Data shown =

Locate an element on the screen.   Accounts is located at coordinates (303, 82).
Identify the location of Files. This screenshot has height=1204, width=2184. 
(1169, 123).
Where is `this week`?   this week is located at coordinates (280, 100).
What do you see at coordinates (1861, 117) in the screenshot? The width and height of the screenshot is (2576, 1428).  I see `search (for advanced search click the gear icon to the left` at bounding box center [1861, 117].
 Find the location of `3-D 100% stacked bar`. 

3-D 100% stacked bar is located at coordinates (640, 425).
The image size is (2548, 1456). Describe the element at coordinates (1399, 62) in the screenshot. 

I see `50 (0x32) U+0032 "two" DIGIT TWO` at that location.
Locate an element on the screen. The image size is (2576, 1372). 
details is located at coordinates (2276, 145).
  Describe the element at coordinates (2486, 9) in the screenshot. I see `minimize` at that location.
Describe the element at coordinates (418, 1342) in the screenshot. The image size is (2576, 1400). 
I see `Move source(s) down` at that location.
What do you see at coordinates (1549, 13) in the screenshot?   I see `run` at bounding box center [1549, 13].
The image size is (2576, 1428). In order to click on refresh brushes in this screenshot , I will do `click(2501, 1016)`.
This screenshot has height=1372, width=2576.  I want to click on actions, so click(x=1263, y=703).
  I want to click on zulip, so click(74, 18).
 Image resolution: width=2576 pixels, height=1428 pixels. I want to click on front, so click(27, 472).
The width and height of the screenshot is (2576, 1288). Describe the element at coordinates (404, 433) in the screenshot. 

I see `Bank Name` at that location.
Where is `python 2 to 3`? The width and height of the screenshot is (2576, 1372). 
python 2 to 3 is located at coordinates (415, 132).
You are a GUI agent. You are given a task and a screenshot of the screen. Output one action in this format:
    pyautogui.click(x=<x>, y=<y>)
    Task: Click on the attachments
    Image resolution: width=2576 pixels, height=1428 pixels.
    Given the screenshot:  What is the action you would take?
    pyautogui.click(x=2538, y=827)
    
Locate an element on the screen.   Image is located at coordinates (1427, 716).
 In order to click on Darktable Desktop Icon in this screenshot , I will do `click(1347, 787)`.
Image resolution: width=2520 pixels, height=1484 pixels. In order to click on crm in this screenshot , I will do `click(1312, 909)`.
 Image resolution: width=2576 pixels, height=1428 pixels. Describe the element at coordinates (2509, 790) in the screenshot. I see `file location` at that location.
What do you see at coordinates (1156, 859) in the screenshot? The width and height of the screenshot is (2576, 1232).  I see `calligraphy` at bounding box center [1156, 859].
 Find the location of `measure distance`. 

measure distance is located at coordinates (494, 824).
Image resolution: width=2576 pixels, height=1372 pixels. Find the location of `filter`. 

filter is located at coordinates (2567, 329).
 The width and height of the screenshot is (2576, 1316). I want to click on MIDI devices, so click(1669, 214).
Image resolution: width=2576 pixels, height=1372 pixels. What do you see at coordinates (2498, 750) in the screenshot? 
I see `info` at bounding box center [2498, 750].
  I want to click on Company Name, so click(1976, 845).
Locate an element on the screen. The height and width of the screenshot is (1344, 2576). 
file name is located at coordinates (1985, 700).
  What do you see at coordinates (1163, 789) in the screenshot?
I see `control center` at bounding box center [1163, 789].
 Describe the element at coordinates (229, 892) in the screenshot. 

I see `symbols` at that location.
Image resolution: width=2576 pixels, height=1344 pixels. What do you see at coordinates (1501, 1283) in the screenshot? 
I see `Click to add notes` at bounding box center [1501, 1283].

Required work = Reproduce all of the data above line for line, without changing a single character.

Final result =
Locate an element on the screen.   Accounts is located at coordinates (303, 82).
Identify the location of Files. This screenshot has height=1204, width=2184. 
(1169, 123).
Where is `this week`?   this week is located at coordinates (280, 100).
What do you see at coordinates (1861, 117) in the screenshot? The width and height of the screenshot is (2576, 1428).  I see `search (for advanced search click the gear icon to the left` at bounding box center [1861, 117].
 Find the location of `3-D 100% stacked bar`. 

3-D 100% stacked bar is located at coordinates (640, 425).
The image size is (2548, 1456). Describe the element at coordinates (1399, 62) in the screenshot. 

I see `50 (0x32) U+0032 "two" DIGIT TWO` at that location.
Locate an element on the screen. The image size is (2576, 1372). 
details is located at coordinates (2276, 145).
  Describe the element at coordinates (2486, 9) in the screenshot. I see `minimize` at that location.
Describe the element at coordinates (418, 1342) in the screenshot. The image size is (2576, 1400). 
I see `Move source(s) down` at that location.
What do you see at coordinates (1549, 13) in the screenshot?   I see `run` at bounding box center [1549, 13].
The image size is (2576, 1428). In order to click on refresh brushes in this screenshot , I will do `click(2501, 1016)`.
This screenshot has height=1372, width=2576.  I want to click on actions, so click(x=1263, y=703).
  I want to click on zulip, so click(74, 18).
 Image resolution: width=2576 pixels, height=1428 pixels. I want to click on front, so click(27, 472).
The width and height of the screenshot is (2576, 1288). Describe the element at coordinates (404, 433) in the screenshot. 

I see `Bank Name` at that location.
Where is `python 2 to 3`? The width and height of the screenshot is (2576, 1372). 
python 2 to 3 is located at coordinates (415, 132).
You are a GUI agent. You are given a task and a screenshot of the screen. Output one action in this format:
    pyautogui.click(x=<x>, y=<y>)
    Task: Click on the attachments
    Image resolution: width=2576 pixels, height=1428 pixels.
    Given the screenshot:  What is the action you would take?
    pyautogui.click(x=2538, y=827)
    
Locate an element on the screen.   Image is located at coordinates (1427, 716).
 In order to click on Darktable Desktop Icon in this screenshot , I will do `click(1347, 787)`.
Image resolution: width=2520 pixels, height=1484 pixels. In order to click on crm in this screenshot , I will do `click(1312, 909)`.
 Image resolution: width=2576 pixels, height=1428 pixels. Describe the element at coordinates (2509, 790) in the screenshot. I see `file location` at that location.
What do you see at coordinates (1156, 859) in the screenshot? The width and height of the screenshot is (2576, 1232).  I see `calligraphy` at bounding box center [1156, 859].
 Find the location of `measure distance`. 

measure distance is located at coordinates (494, 824).
Image resolution: width=2576 pixels, height=1372 pixels. Find the location of `filter`. 

filter is located at coordinates (2567, 329).
 The width and height of the screenshot is (2576, 1316). I want to click on MIDI devices, so click(1669, 214).
Image resolution: width=2576 pixels, height=1372 pixels. What do you see at coordinates (2498, 750) in the screenshot? 
I see `info` at bounding box center [2498, 750].
  I want to click on Company Name, so click(1976, 845).
Locate an element on the screen. The height and width of the screenshot is (1344, 2576). 
file name is located at coordinates (1985, 700).
  What do you see at coordinates (1163, 789) in the screenshot?
I see `control center` at bounding box center [1163, 789].
 Describe the element at coordinates (229, 892) in the screenshot. 

I see `symbols` at that location.
Image resolution: width=2576 pixels, height=1344 pixels. What do you see at coordinates (1501, 1283) in the screenshot? 
I see `Click to add notes` at bounding box center [1501, 1283].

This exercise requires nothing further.